SHORT PROBLEM
Copy the listing below line for line, without changing anything, and omit the pictures from your copy.

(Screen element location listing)

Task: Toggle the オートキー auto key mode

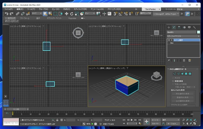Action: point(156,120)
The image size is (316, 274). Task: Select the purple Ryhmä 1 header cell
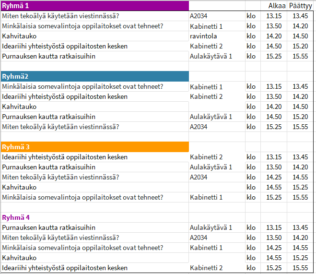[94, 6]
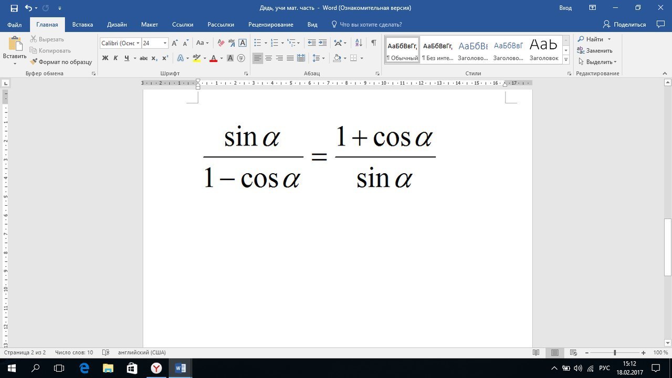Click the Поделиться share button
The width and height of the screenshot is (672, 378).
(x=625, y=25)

SOLUTION BELOW
Task: Toggle the オートキー auto key mode

Action: point(156,120)
The image size is (316, 274). Task: Select the purple Ryhmä 1 header cell
[94, 6]
Click the Поделиться share button
The width and height of the screenshot is (672, 378).
(x=625, y=25)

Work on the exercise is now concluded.